## What the task asks:
Beginning with the line that holds "Task: Expand the", copy each line exactly through the end of the entries, but leave the pictures out.

## Data records:
○ ○ ○ ○ ○

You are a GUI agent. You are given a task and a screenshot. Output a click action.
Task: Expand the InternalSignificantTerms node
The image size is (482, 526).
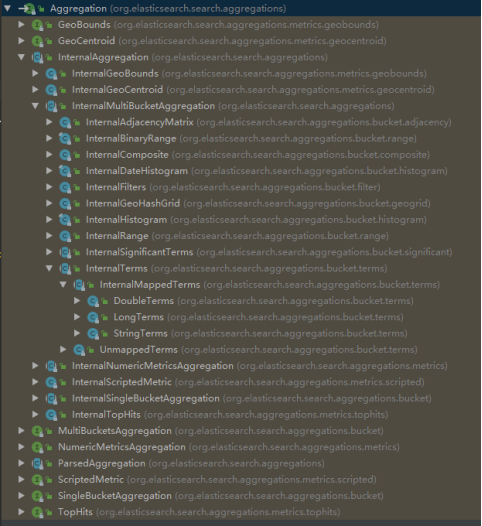click(49, 252)
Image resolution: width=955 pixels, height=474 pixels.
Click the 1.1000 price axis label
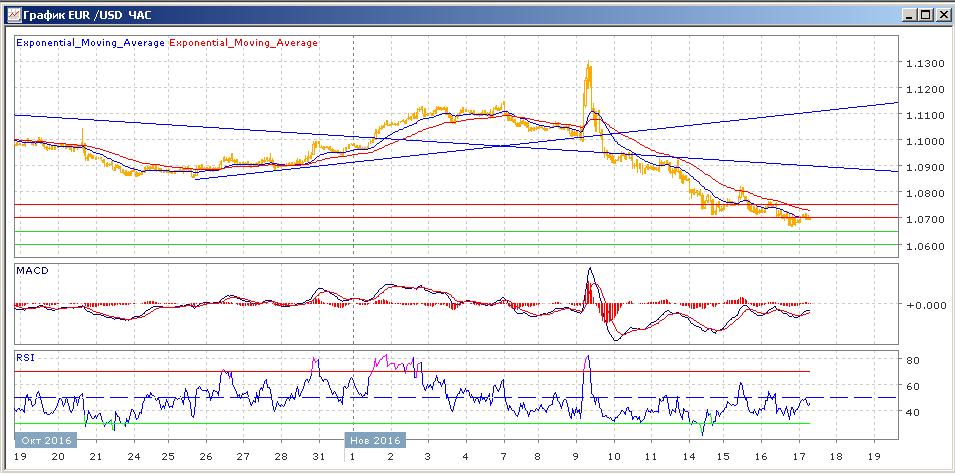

○ ○ ○ ○ ○

## Problem solution:
Task: Expand the InternalSignificantTerms node
The image size is (482, 526).
click(49, 252)
Image resolution: width=955 pixels, height=474 pixels.
Click the 1.1000 price axis label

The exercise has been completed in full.